Updated: May 1, 2020




My very first freelance project involved writing social media copy for a nonprofit. As Lewis Commercial Writing grew, we maintained social media writing as one of our deliverables. It was one of the easiest projects to land: everyone needs social media copy. 

But last year we finally cut it out. We began turning down projects to write social copy and haven't written for social (other than our own) since.

Why?

Why cut ourselves off from easy money-making opportunities? It came down to the trade-off, the opportunity cost.


Cutting out the busy work


From the start, social media projects had been busy work that helped us maintain easy cash flow. Busy work is fine for a season, but it eventually stops freelancers from landing larger, more challenging projects.


Admittedly, this was a fairly easy decision. We'd been ready to cut social media writing from our offerings for a while. But the second cutoff point we established recently was far more challenging.

Two weeks ago we told a prospective client, for the first time ever, that we no longer offer blog writing services to new clients. 

Again: What were we thinking? Why on earth would we turn down work?

Our reasoning comes down to a process I’ll call upskilling.


Upskilling: A promotion for the self employed

Upskilling is the willingness to leave behind lower-skill projects for those requiring greater expertise. As you improve as a freelancer, you turn down simpler projects to open your calendar for more challenging work.


This ensures two things. First, that we can provide higher-level value to our clients because we have the time and energy to solve larger marketing and business problems. Second -- and this part is key-- we face less competition.

The goal for every freelancer should be to continuously upskill. Each of us only has so much deep work to apply in a given week. Social media and blog writing, while relatively easy to learn, can drain as much creative energy as solving much larger creative problems. 


The upskilling trajectory

For many freelancers, upskilling really comes down to one thing. The key is that your upward shift—your retooling and upskilling process—is one of continuously replacing task work for idea work

Task work is everything we’ve already discussed: the projects every business needs and many freelancers can deliver on. Idea work involves higher-level, higher-value thinking (which is gained through understanding the systems at play when creating high-performing task work).

This process is natural in a corporate environment. It’s just moving up the corporate ladder: from helper to creative to manager to decision-maker.

This same upward momentum doesn’t happen organically for freelancers. We must force it by choosing to cut certain services and replace them with new ones. 

It might involve creating strategies for blogs instead of writing the blogs themselves or managing social media creators instead of actually creating the content. It ultimately involves solving larger business problems by understanding how systems work. 

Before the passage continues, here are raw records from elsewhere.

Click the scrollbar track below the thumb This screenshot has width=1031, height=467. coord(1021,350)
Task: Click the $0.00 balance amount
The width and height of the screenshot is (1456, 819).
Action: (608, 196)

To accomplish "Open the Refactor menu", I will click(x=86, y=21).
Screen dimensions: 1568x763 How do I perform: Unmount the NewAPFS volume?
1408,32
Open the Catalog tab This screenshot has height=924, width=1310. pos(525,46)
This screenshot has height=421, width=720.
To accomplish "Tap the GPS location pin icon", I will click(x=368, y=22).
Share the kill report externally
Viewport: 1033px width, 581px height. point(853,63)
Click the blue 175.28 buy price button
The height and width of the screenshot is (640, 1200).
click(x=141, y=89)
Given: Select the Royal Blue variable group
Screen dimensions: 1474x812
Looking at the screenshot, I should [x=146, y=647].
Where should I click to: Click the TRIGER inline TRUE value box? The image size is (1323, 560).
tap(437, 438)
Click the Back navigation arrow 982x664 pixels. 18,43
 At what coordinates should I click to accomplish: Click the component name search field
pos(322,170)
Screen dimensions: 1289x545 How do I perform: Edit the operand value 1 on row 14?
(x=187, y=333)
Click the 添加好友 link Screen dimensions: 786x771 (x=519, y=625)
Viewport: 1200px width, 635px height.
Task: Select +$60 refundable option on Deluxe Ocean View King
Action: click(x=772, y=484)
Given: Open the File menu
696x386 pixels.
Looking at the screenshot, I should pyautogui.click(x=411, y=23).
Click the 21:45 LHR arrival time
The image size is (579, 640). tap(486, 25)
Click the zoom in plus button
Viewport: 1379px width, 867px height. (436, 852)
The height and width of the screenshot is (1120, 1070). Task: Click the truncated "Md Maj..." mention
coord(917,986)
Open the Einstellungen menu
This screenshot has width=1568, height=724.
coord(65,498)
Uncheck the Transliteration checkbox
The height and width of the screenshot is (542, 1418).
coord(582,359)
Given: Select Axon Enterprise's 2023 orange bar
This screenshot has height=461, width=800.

To learn how systems work, usually you must endure the task work that comes with that system. 


Give yourself a promotion

It’s not easy to shift from task work to idea work. But upskilling is a natural way to scale a professional services business. In the world of freelance, you have to approve your own promotions. You don’t have a boss to take you from blog writer to content manager. 

You have to give yourself a promotion now and then, because no one else can do that for you.